### TEXT EXCERPT
A similar check happens for remote logon sessions, which are the kind created by a “net use” of a remote computer’s share. To successfully connect to a share you must authenticate to the remote system with an account known to that system. If the computer is part of a Workgroup, then the credentials you specify must be for a local account on the remote system; for a Domain-joined system, the credentials can be for a remote system’s local account or a Domain account. When you access a file on the share, the file server driver on that system uses the token from the logon session for the permission check, leveraging a mechanism called impersonation.
The Microsoft-supported way to create a Windows installation that’s ready for deployment to a group of computers is to install Windows on a reference computer and prepare the system for cloning by running the Sysprep tool. This is called generalizing the image, because when you boot an image created using this process, Sysprep specializes the installation by generating a new machine SID, triggering plug-and-play hardware detection, resetting the product activation clock, and setting other configuration data like the new computer name.
However, some IT administrators install Windows on one of their systems, install and configure applications, then use deployment tools that don’t reset the SIDs of the copies of the Windows installations. The best practice up to now has been to run a SID-resetting utility like NewSID to change SIDs. These utilities generate a new machine SID, try to find all the locations on a system, including all the file system and registry ACLs, that contain copies of the machine SID, and update them to the new SID. The reason that Microsoft doesn’t support systems modified in this way is that, unlike Sysprep, these tools don’t necessarily know about all the places where Windows stashes away references to the machine SID. The reliability and security of a system that has a mix of the old and new machine SID can’t be guaranteed.

### WRITTEN TASKS
A – Reproduce word for word the part of the passage on machine SIDs that opens with the words containing "The Microsoft-supported way" and closes with "new computer name.".
B – Resume the passage on machine SIDs, picking up right after its last sentence.
The entries are separate material, apart from the passage on machine SIDs.

(Stored data entries)
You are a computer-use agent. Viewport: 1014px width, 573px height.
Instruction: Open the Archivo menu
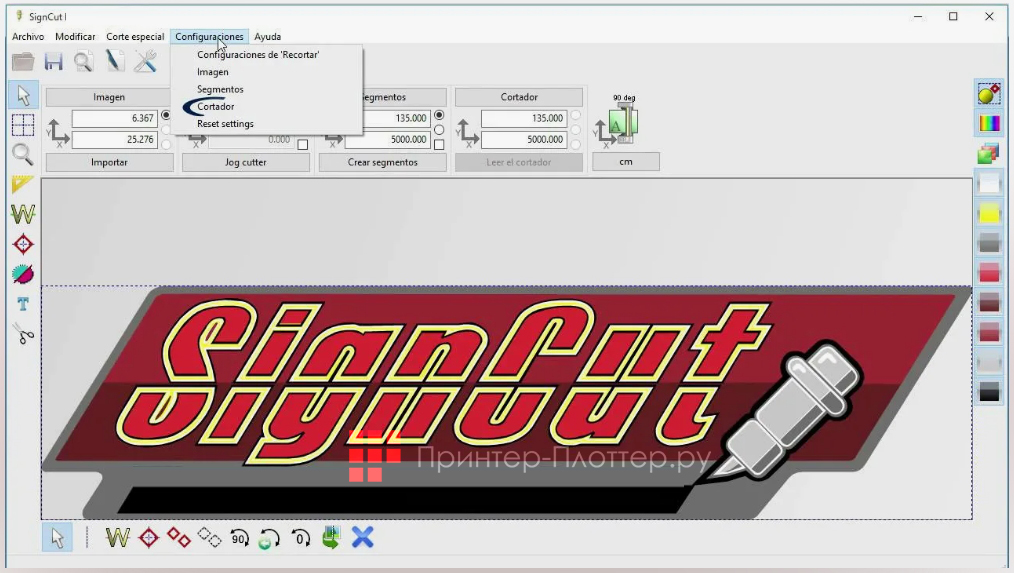coord(28,37)
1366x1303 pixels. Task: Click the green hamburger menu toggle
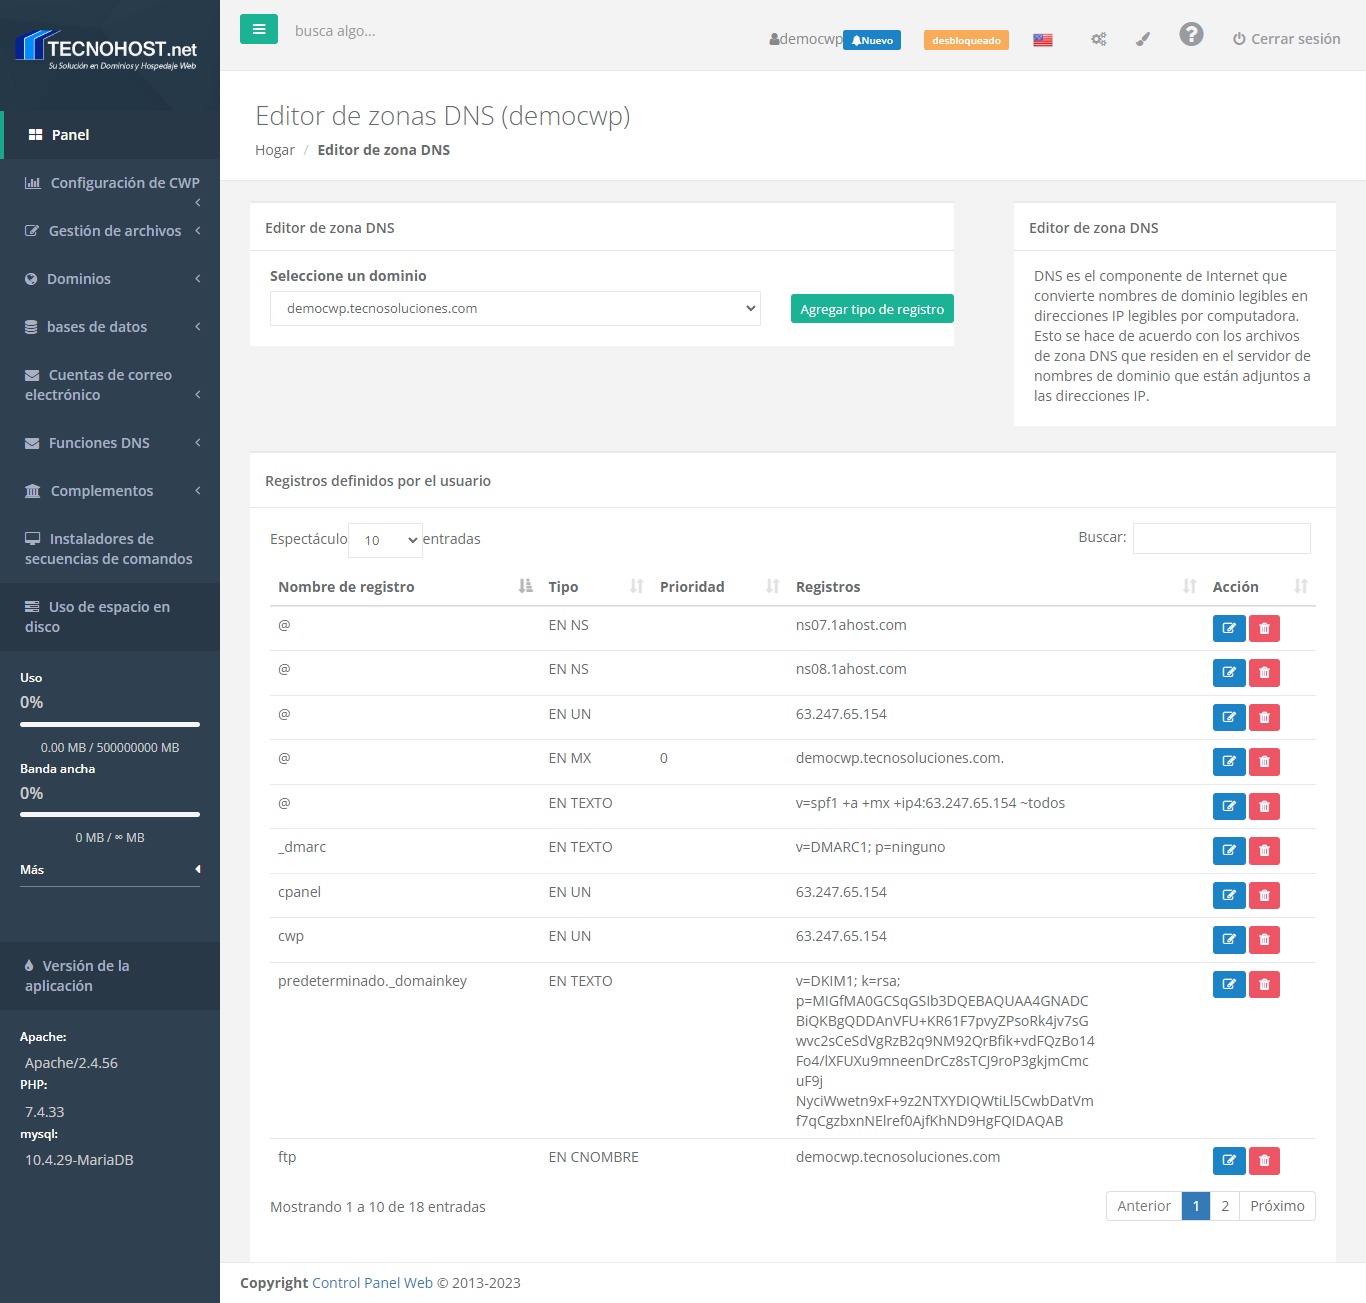(258, 30)
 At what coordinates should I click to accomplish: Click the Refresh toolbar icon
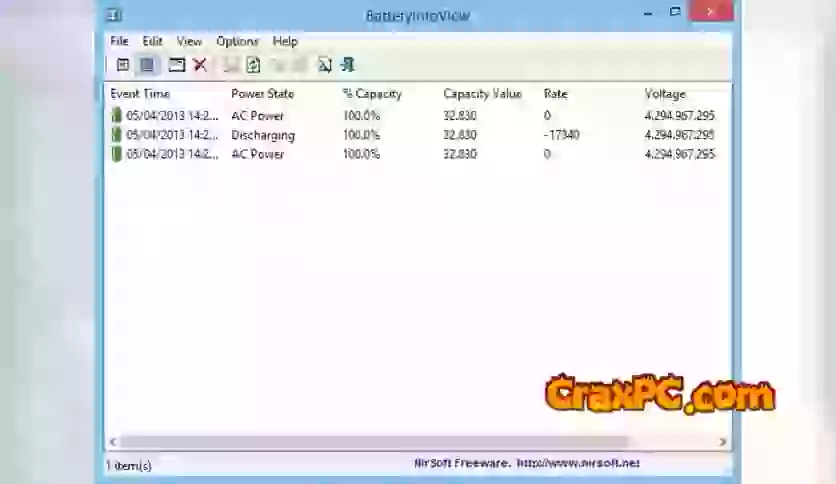click(254, 65)
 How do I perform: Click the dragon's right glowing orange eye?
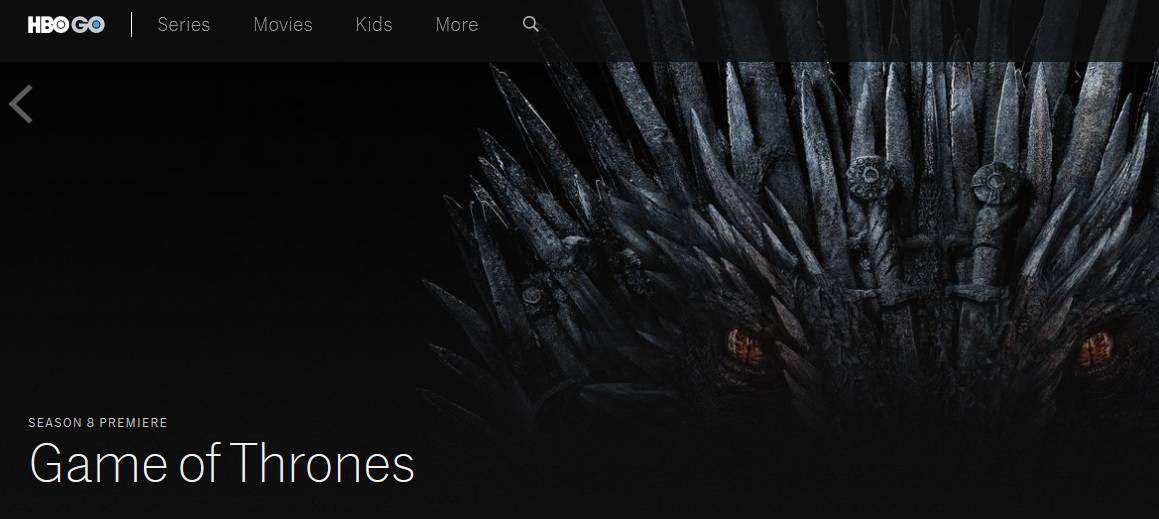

### PER-TASK OUTPUTS
A –
The Microsoft-supported way to create a Windows installation that’s ready for deployment to a group of computers is to install Windows on a reference computer and prepare the system for cloning by running the Sysprep tool. This is called generalizing the image, because when you boot an image created using this process, Sysprep specializes the installation by generating a new machine SID, triggering plug-and-play hardware detection, resetting the product activation clock, and setting other configuration data like the new computer name.

B –
So is having multiple computers with the same machine SID a problem? The only way it would be is if Windows ever references the machine SIDs of other computers. For example, if when you connected to a remote system, the local machine SID was transmitted to the remote one and used in permissions checks, duplicate SIDs would pose a security problem because the remote system wouldn’t be able to distinguish the SID of the inbound remote account from a local account with the same SID (where the SIDs of both accounts have the same machine SID as their base and the same RID). However as we reviewed, Windows doesn’t allow you to authenticate to another computer using an account known only to the local computer. Instead, you have to specify credentials for either an account local to the remote system or to a Domain account for a Domain the remote computer trusts. The remote computer retrieves the SIDs for a local account from its own Security Accounts Database (SAM) and for a Domain account from the Active Directory database on a Domain Controller (DC). The remote computer never references the machine SID of the connecting computer.
In other words, it’s not the SID that ultimately gates access to a computer, but an account’s user name and password: simply knowing the SID of an account on a remote system doesn’t allow you access to the computer or any resources on it. As further evidence that a SID isn’t sufficient, remember that built-in accounts like the Local System account have the same SID on every computer, something that would be a major security hole if it was.
As I said earlier, there’s one exception to rule, and that’s DCs themselves. Every Domain has a unique Domain SID that’s the machine SID of the system that became the Domain’s first DC, and all machine SIDs for the Domain’s DCs match the Domain SID. So in some sense, that’s a case where machine SIDs do get referenced by other computers. That means that Domain member computers cannot have the same machine SID as that of the DCs and therefore Domain. However, like member computers, each DC also has a computer account in the Domain, and that’s the identity they have when they authenticate to remote systems.
Some articles on SID duplication, including this KB article, warn that if multiple computers have the same SID, that resources on removable media like an NTFS-formatted firewire disk can’t be secured to a local account. What they fail to mention is that permissions on removable media provide no security regardless, because a user can connect them to computers running operating systems that don’t honor NTFS permissions. Moreover, removable media tend to have default permissions that grant access to well-known SIDs, such as to the Administrators group, which are the same on all systems. That’s the fundamental rule of physical security and why Windows 7 introduced Bitlocker-to-Go, which enables you to encrypt removable storage.
The final case where SID duplication would be an issue is if a distributed application used machine SIDs to uniquely identify computers. No Microsoft software does so and using the machine SID in that way doesn’t work just for the fact that all DC’s have the same machine SID. Software that relies on unique computer identities either uses computer names or computer Domain SIDs (the SID of the computer accounts in the Domain).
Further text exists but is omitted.